■ EXTRACTED TEXT ■
Alex Rodriguez Came To Conte For Legal Supplements

BALCO founder Victor Conte has told the New York Daily News that he met in 2012 with New York Yankees slugger Alex Rodriguez about legal performance enhancement.

The Daily News revealed that A-Rod made an attempt to get ex-NFL player Bill Romanowski to arrange a meeting with the BALCO founder in Los Angeles or New York. Initially, Conte declined but Rodriguez and Romanowski showed up uninvited at Conte’s office in San Marcos, California, in May 2012. The newspaper quotes Conte as saying he flushed it out with Romanowski before they ever showed up at the office and he clearly told Romanowski it (anything he could do for Rodriguez) was about legal performance enhancement.

Conte disclosed he met with MLB’s department of investigations for two hours some weeks ago. In the past, the company owned by Conte, Bay Area Laboratory Cooperative was accused of supplying a number of world-class athletes with performance enhancing drugs and Conte was sent to prison in 2005 for his role in the scandal. Victor Conte now runs Scientific Nutrition for Advance Conditioning, a legal sports supplement company, with his daughter, Veronica Conte.

Conte said he was eager to meet with Major League Baseball officials because he wanted to answer their questions about Alex Rodriguez. The BALCO founder remarked he also wanted to give his input and have them take it back to MLB Commissioner Bud Selig. He went on to remark that he was keen to shares his ideas about improving the drug program of MLB and was waiting for this opportunity for a long time.

Alex Rodriguez, the American baseball third baseman for the New York Yankees of Major League Baseball (MLB), is the youngest player ever to hit 500 home runs. He recently received a suspension of 211 games for his ties with Biogenesis, a Miami anti-aging clinic run by Anthony Bosch. Conte remarked A-Rod referred to Bosch as “his nutrition guy.”

■ GIVEN MATERIAL ■
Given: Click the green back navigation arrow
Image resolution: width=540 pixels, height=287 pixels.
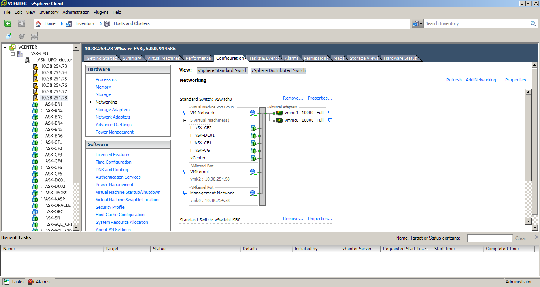Looking at the screenshot, I should pyautogui.click(x=8, y=24).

■ WHAT TO WORK ON ■
A. List every person named in the article about Alex Rodriguez and Victor Conte.
B. In the article about Alex Rodriguez and Victor Conte, write out word for word the stretch from "Conte disclosed he" through "a long time.".

■ ANSWERS ■
A.
Alex Rodriguez
Victor Conte
Bill Romanowski
Veronica Conte
Bud Selig
Anthony Bosch

B.
Conte disclosed he met with MLB’s department of investigations for two hours some weeks ago. In the past, the company owned by Conte, Bay Area Laboratory Cooperative was accused of supplying a number of world-class athletes with performance enhancing drugs and Conte was sent to prison in 2005 for his role in the scandal. Victor Conte now runs Scientific Nutrition for Advance Conditioning, a legal sports supplement company, with his daughter, Veronica Conte.

Conte said he was eager to meet with Major League Baseball officials because he wanted to answer their questions about Alex Rodriguez. The BALCO founder remarked he also wanted to give his input and have them take it back to MLB Commissioner Bud Selig. He went on to remark that he was keen to shares his ideas about improving the drug program of MLB and was waiting for this opportunity for a long time.